**Directions for this task**
Extend the forum thread about photographing museum objects behind glass, starting right where it stops.

# Photographing objects behind glass



## raptorman (May 25, 2009)

Can anyone tell me a good way to photograph objects behind glass with as less reflections as possible? I'm mainly thinking here about objects in a museum, so I'm limited to just using a camera. Thanks!


----------



## pez (May 25, 2009)

If you have a fast lens, a polarizer would help a lot. I'm assuming you can't use flash or a tripod inside a museum, so probably fairly high ISO as well...


----------



## Overread (May 25, 2009)

I Agree you need a circular polarizer on the lens - that should help cut down on the reflections. However as pez points out lighting is going to be your biggest limiting factor. A circular polarizer will cut out quite a bit of light and without flash (which can cause reflection problems of its own) and a tripod for a longer exposure and things can be tricky.
Another trick is to put the lens right up to the glass itself - a bit of black card round the end to block incoming light - that should limit reflections a lot, but of course it also means that you have to work very close and in many museums the glass has security sensors in it so there is also a chance that you could set them off as well.


----------



## Torus34 (May 25, 2009)

When photographing artifacts in the museum in Anchorage I simply pressed the camera lens against the glass.  This permitted extended exposure times without blur.  Lens choice was dictated by the size of the subject and its distance from the glass.


----------



## raptorman (May 25, 2009)

**Record excerpts**
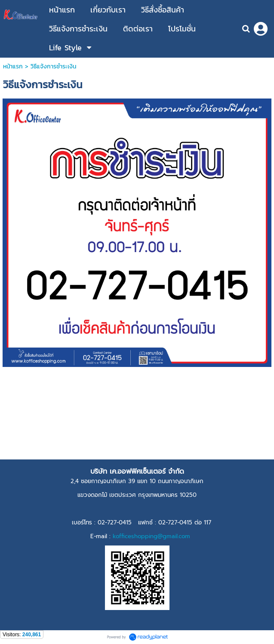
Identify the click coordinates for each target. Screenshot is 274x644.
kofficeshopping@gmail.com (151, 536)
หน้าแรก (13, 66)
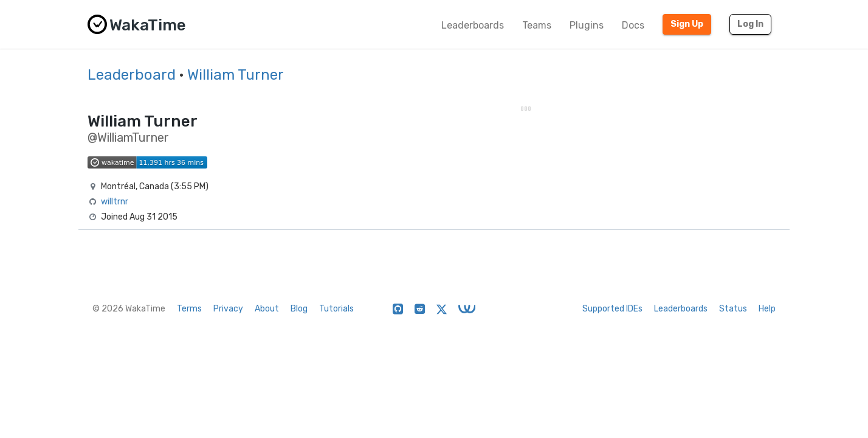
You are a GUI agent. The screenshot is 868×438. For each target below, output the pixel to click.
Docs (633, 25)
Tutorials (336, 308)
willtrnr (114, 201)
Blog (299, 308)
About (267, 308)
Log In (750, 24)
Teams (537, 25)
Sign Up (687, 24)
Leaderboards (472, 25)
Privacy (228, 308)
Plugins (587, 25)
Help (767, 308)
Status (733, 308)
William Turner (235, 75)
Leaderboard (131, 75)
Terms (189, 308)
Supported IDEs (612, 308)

**The response**
A polarizer also crossed my mind, but after looking through many pictures I already took in musea (often 1/5-10, F/4 and ISO 800 due to the crappy lighting conditions) and considering the fact that a tripod and/or flash isn't allowed most of time, I think the only lens it'll work with is the Canon 17-55 F/2.8 as it's fast, has IS and good focal lengths for this kind of photography. Too bad I don't have the budget for that kind of lens. 

The camera against the glass trick is something I'll try, but does that work without a macro lens?


----------



## Overread (May 25, 2009)

you might get away with a monopod in there - phone ahead and ask - try to not talk to the reception person since many times they only have offical no answers to most things, but try to get in contact with their head of photography or of photo usage or some such (they will have some sort of department or person in charge of this) and ask them. Make sure you point out that they are not for sale* and just for home use, but that you would like to get better examples and a monopod would greatly help you.
Be polite and who knows you might get what you need

* unless you do want to sell images then you should already be talking with them about usage rights and such.


----------



## farmerj (May 25, 2009)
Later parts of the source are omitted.